When I was young in my faith, things were very simple and there were only two ways of doing ministry: my way and the wrong way. I had my own theology that said that I was on the side of the angels, and everyone else that thought differently was either heretical or misguided. This doesn’t make for great dialogue and cooperation.


3. Franchise models

This model is basically the replication of a simple formulaic approach to ministry that is simply exported from one location to another with no serious attempt at contextualization. I use the business metaphor deliberately as the four key elements of efficiency, predictability, quantifiability and control from the McDonaldisation thesis are very visible in this approach to ministry. This model has been adopted by church planters, evangelistic enquirers courses and student ministries alike. Because the “brand” of the ministry is such a highly prized commodity; partnership only becomes possible on the terms of the franchise holder, which diminishes the possibility of genuine cooperation.


4. Economics

Because mission agencies need to fundraise there needs to be a “Unique Selling Point” of a mission agency’s work in any given situation. Explaining to funders that we have decided to partner with another agency (which is doing a similar ministry to ours) might undercut our funding base.


5. Lack of theological reflection

If our grasp of the gospel is weak, then chances are we won’t be able to tell the difference between the gospel and culture.

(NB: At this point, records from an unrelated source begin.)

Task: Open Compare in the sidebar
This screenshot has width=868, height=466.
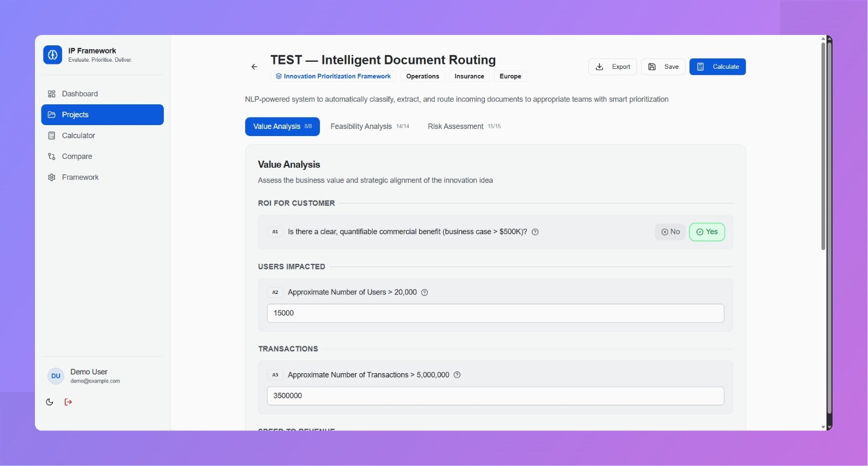Action: [x=77, y=157]
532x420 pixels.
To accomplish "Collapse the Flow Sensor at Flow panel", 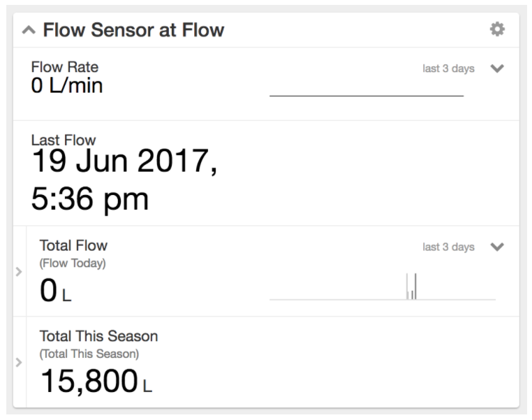I will click(29, 30).
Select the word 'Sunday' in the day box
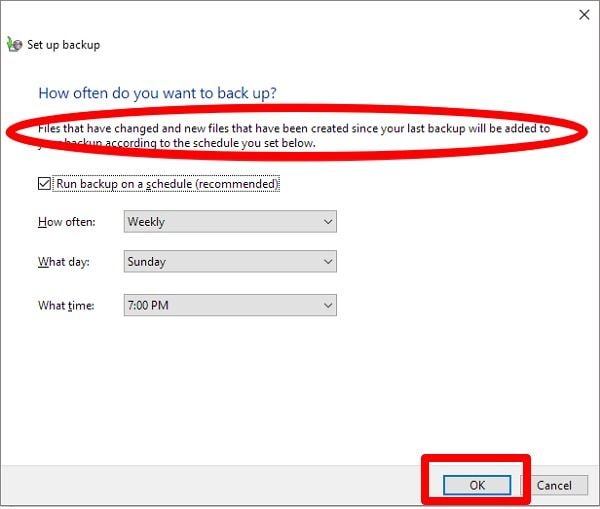Screen dimensions: 600x509 147,262
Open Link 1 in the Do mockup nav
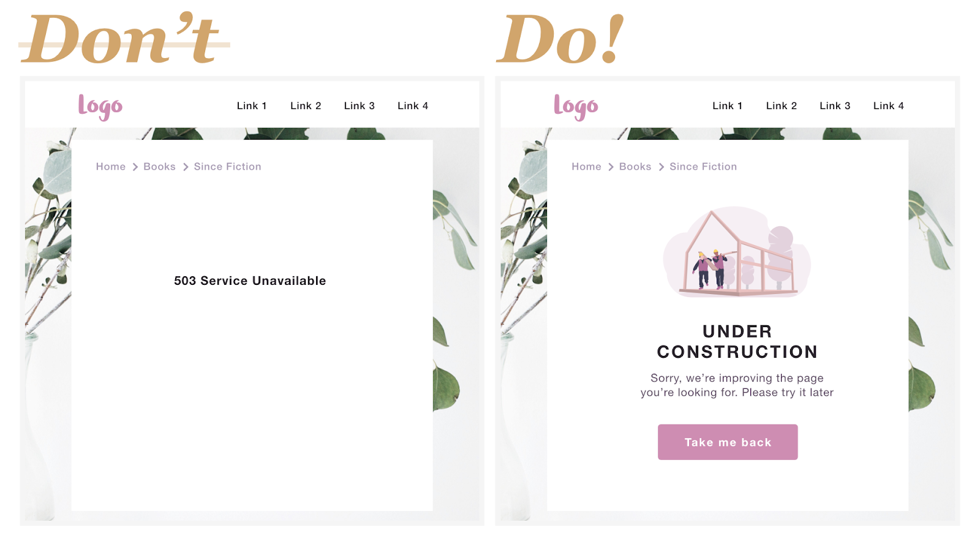 click(x=728, y=106)
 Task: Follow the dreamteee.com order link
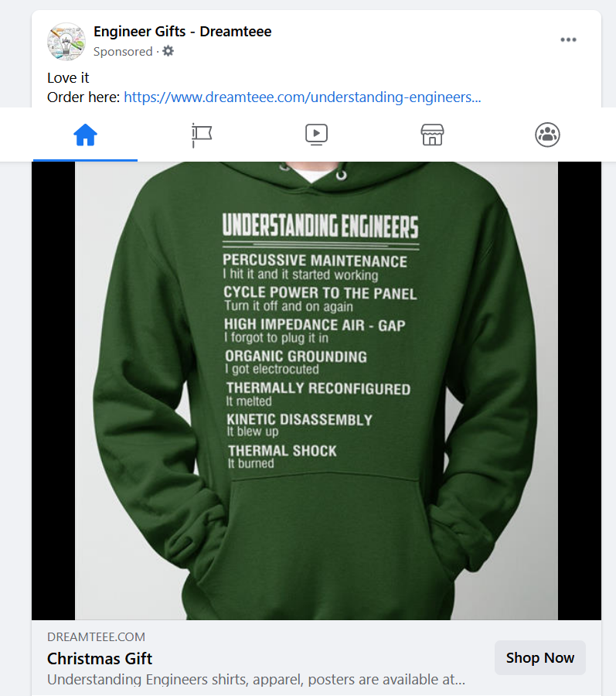[x=302, y=97]
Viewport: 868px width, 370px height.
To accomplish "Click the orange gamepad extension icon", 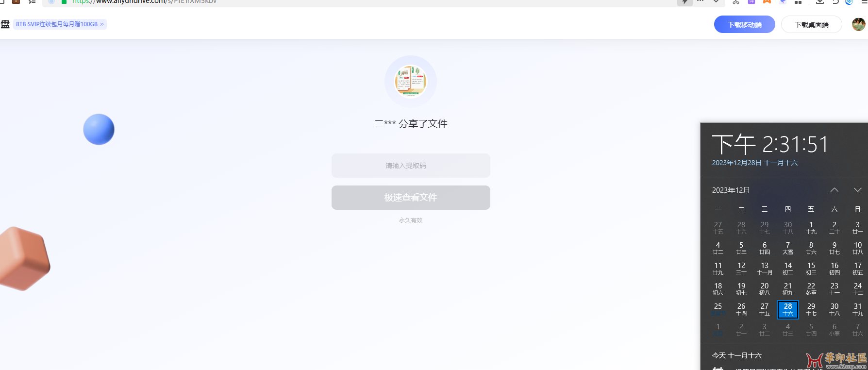I will [767, 2].
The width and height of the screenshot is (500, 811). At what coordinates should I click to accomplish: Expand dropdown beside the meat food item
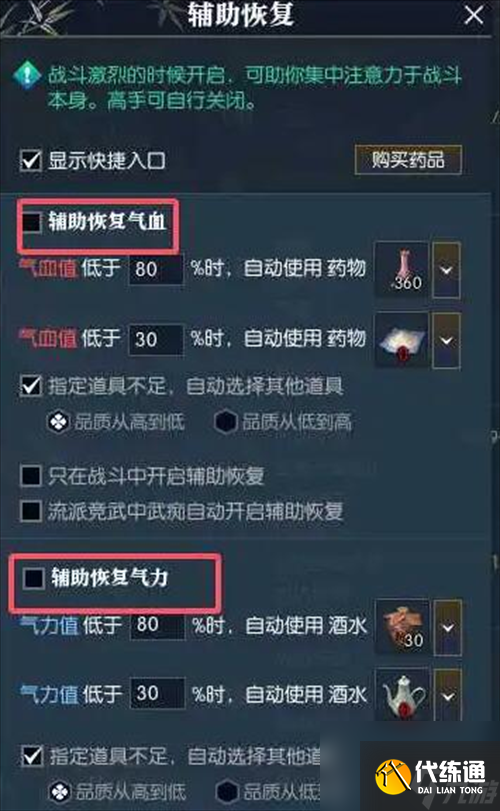[448, 627]
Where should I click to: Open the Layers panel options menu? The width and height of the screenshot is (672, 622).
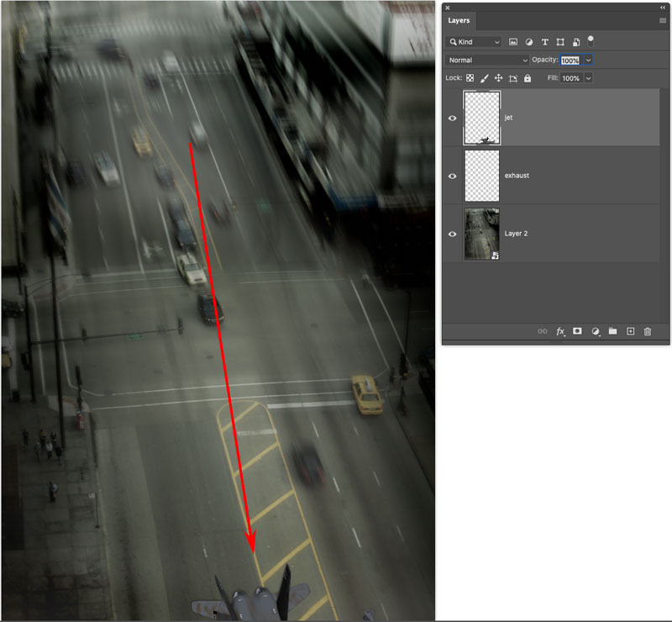pyautogui.click(x=663, y=20)
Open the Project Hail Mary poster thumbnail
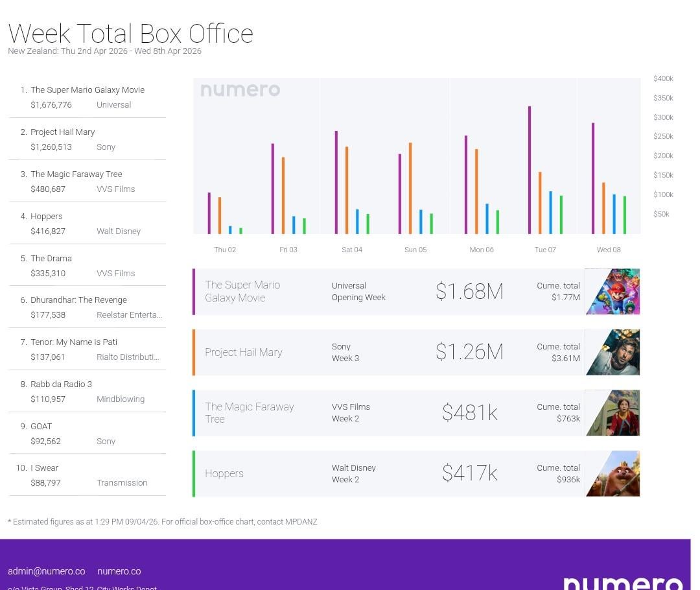This screenshot has width=700, height=590. coord(612,352)
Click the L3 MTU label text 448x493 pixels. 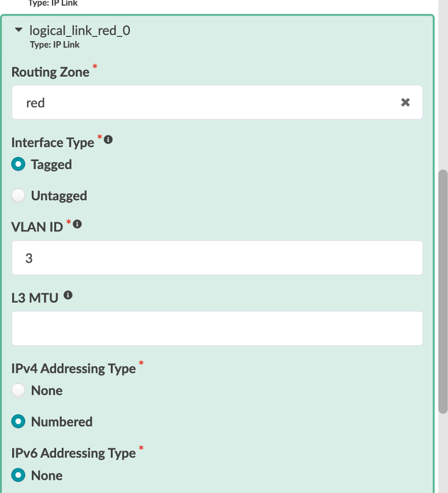pyautogui.click(x=35, y=298)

This ignorance makes us more likely to confuse our mission’s historic way of doing things with the orthodox way of mission—thus partnership will be seen as compromising.


6. Ego

Unfortunately, I have to include this in this section. Whether it is cult of personality, distorted conversion statistics, more money than theology, or simply a desire to build empire or dynasty, the global mission scene is scattered with people whose ego is out of control. These people are notoriously difficult to partner with.

So I pose a challenge: who can you partner with today? I would love to begin a viral trail of stories of small and significant partnerships that, instead of duplicating ministries, begin to multiply fruit.

Let me finish with a prayer spoken by an impassioned elderly missionary to Albania to a crowded room of representatives from different mission organizations at a conference hosted by AEP:


“Lord Jesus. In John 17 you prayed — Let them be one. Lord Jesus — answer your own prayer. Amen.”